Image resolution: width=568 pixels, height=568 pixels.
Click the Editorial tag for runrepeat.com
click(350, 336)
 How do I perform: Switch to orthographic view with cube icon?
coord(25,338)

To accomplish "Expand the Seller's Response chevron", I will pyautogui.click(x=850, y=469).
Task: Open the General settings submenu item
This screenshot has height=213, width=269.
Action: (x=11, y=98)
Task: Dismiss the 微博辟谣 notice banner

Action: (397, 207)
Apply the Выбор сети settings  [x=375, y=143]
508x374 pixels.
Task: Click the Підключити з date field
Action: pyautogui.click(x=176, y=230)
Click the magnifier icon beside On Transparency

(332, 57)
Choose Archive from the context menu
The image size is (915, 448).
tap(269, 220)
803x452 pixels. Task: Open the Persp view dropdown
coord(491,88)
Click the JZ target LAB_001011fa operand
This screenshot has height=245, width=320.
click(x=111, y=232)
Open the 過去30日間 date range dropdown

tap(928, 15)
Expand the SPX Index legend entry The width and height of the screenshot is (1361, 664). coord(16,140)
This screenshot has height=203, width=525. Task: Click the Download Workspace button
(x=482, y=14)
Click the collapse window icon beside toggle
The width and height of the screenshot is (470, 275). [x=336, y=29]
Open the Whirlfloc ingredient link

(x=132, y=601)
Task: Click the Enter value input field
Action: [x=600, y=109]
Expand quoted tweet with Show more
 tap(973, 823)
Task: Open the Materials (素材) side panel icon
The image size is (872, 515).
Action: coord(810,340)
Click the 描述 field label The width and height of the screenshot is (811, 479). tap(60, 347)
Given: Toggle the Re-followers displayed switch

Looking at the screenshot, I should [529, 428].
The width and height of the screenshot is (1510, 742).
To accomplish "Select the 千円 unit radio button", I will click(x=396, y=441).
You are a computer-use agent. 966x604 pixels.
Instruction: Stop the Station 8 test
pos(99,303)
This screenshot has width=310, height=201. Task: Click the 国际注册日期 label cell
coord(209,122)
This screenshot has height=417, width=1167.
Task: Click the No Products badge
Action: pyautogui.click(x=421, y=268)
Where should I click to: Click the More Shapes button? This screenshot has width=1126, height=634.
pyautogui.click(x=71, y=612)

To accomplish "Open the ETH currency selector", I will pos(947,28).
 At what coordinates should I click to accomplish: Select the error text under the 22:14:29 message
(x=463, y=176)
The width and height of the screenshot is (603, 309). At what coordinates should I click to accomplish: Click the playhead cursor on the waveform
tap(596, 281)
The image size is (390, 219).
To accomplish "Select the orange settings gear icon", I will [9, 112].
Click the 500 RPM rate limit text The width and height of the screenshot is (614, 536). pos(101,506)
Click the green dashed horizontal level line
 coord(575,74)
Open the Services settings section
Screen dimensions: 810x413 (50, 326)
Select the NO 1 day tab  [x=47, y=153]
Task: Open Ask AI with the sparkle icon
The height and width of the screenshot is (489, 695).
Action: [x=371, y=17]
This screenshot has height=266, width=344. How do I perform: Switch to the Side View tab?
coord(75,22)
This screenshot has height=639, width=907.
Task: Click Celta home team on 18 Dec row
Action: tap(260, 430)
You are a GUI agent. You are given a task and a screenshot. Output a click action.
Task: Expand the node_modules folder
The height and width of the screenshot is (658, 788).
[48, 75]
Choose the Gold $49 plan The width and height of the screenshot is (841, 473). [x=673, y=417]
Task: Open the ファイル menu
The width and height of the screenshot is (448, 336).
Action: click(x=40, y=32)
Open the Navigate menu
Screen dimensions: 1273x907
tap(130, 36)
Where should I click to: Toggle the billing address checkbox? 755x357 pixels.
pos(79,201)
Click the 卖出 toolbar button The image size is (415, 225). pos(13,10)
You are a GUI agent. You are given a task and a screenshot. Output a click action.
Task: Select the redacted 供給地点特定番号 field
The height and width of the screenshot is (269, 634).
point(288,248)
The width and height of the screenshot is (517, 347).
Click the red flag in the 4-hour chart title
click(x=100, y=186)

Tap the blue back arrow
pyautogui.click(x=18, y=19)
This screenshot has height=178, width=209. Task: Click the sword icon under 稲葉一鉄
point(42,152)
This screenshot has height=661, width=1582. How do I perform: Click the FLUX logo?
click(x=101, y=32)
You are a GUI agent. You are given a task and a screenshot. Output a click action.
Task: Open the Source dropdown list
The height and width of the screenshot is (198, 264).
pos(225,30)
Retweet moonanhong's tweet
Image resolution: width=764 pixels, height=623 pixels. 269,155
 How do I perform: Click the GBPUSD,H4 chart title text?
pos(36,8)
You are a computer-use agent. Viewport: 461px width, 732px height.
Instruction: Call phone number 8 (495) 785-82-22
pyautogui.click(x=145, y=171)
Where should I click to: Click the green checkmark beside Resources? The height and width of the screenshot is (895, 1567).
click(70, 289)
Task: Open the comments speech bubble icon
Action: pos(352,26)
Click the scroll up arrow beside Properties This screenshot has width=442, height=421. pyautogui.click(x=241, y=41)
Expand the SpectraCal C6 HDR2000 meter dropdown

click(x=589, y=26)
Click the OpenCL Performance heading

- - - - -

__Work required__. Repeat, word for word, all the lines above.

__Reply to the task__.
Image resolution: width=568 pixels, height=568 pixels.
Click the Editorial tag for runrepeat.com
click(350, 336)
 How do I perform: Switch to orthographic view with cube icon?
coord(25,338)

To accomplish "Expand the Seller's Response chevron", I will pyautogui.click(x=850, y=469).
Task: Open the General settings submenu item
This screenshot has height=213, width=269.
Action: (x=11, y=98)
Task: Dismiss the 微博辟谣 notice banner

Action: (397, 207)
Apply the Выбор сети settings  [x=375, y=143]
508x374 pixels.
Task: Click the Підключити з date field
Action: pyautogui.click(x=176, y=230)
Click the magnifier icon beside On Transparency

(332, 57)
Choose Archive from the context menu
The image size is (915, 448).
tap(269, 220)
803x452 pixels. Task: Open the Persp view dropdown
coord(491,88)
Click the JZ target LAB_001011fa operand
This screenshot has height=245, width=320.
click(x=111, y=232)
Open the 過去30日間 date range dropdown

tap(928, 15)
Expand the SPX Index legend entry The width and height of the screenshot is (1361, 664). coord(16,140)
This screenshot has height=203, width=525. Task: Click the Download Workspace button
(x=482, y=14)
Click the collapse window icon beside toggle
The width and height of the screenshot is (470, 275). [x=336, y=29]
Open the Whirlfloc ingredient link

(x=132, y=601)
Task: Click the Enter value input field
Action: [x=600, y=109]
Expand quoted tweet with Show more
 tap(973, 823)
Task: Open the Materials (素材) side panel icon
The image size is (872, 515).
Action: coord(810,340)
Click the 描述 field label The width and height of the screenshot is (811, 479). tap(60, 347)
Given: Toggle the Re-followers displayed switch

Looking at the screenshot, I should [529, 428].
The width and height of the screenshot is (1510, 742).
To accomplish "Select the 千円 unit radio button", I will click(x=396, y=441).
You are a computer-use agent. 966x604 pixels.
Instruction: Stop the Station 8 test
pos(99,303)
This screenshot has width=310, height=201. Task: Click the 国际注册日期 label cell
coord(209,122)
This screenshot has height=417, width=1167.
Task: Click the No Products badge
Action: pyautogui.click(x=421, y=268)
Where should I click to: Click the More Shapes button? This screenshot has width=1126, height=634.
pyautogui.click(x=71, y=612)

To accomplish "Open the ETH currency selector", I will pos(947,28).
 At what coordinates should I click to accomplish: Select the error text under the 22:14:29 message
(x=463, y=176)
The width and height of the screenshot is (603, 309). At what coordinates should I click to accomplish: Click the playhead cursor on the waveform
tap(596, 281)
The image size is (390, 219).
To accomplish "Select the orange settings gear icon", I will [9, 112].
Click the 500 RPM rate limit text The width and height of the screenshot is (614, 536). pos(101,506)
Click the green dashed horizontal level line
 coord(575,74)
Open the Services settings section
Screen dimensions: 810x413 (50, 326)
Select the NO 1 day tab  [x=47, y=153]
Task: Open Ask AI with the sparkle icon
The height and width of the screenshot is (489, 695).
Action: [x=371, y=17]
This screenshot has height=266, width=344. How do I perform: Switch to the Side View tab?
coord(75,22)
This screenshot has height=639, width=907.
Task: Click Celta home team on 18 Dec row
Action: tap(260, 430)
You are a GUI agent. You are given a task and a screenshot. Output a click action.
Task: Expand the node_modules folder
The height and width of the screenshot is (658, 788).
[48, 75]
Choose the Gold $49 plan The width and height of the screenshot is (841, 473). [x=673, y=417]
Task: Open the ファイル menu
The width and height of the screenshot is (448, 336).
Action: click(x=40, y=32)
Open the Navigate menu
Screen dimensions: 1273x907
tap(130, 36)
Where should I click to: Toggle the billing address checkbox? 755x357 pixels.
pos(79,201)
Click the 卖出 toolbar button The image size is (415, 225). pos(13,10)
You are a GUI agent. You are given a task and a screenshot. Output a click action.
Task: Select the redacted 供給地点特定番号 field
The height and width of the screenshot is (269, 634).
point(288,248)
The width and height of the screenshot is (517, 347).
Click the red flag in the 4-hour chart title
click(x=100, y=186)

Tap the blue back arrow
pyautogui.click(x=18, y=19)
This screenshot has height=178, width=209. Task: Click the sword icon under 稲葉一鉄
point(42,152)
This screenshot has height=661, width=1582. How do I perform: Click the FLUX logo?
click(x=101, y=32)
You are a GUI agent. You are given a task and a screenshot. Output a click action.
Task: Open the Source dropdown list
The height and width of the screenshot is (198, 264).
pos(225,30)
Retweet moonanhong's tweet
Image resolution: width=764 pixels, height=623 pixels. 269,155
 How do I perform: Click the GBPUSD,H4 chart title text?
pos(36,8)
You are a computer-use agent. Viewport: 461px width, 732px height.
Instruction: Call phone number 8 (495) 785-82-22
pyautogui.click(x=145, y=171)
Where should I click to: Click the green checkmark beside Resources? The height and width of the screenshot is (895, 1567).
click(70, 289)
Task: Open the comments speech bubble icon
Action: pos(352,26)
Click the scroll up arrow beside Properties This screenshot has width=442, height=421. pyautogui.click(x=241, y=41)
Expand the SpectraCal C6 HDR2000 meter dropdown

click(x=589, y=26)
Click the OpenCL Performance heading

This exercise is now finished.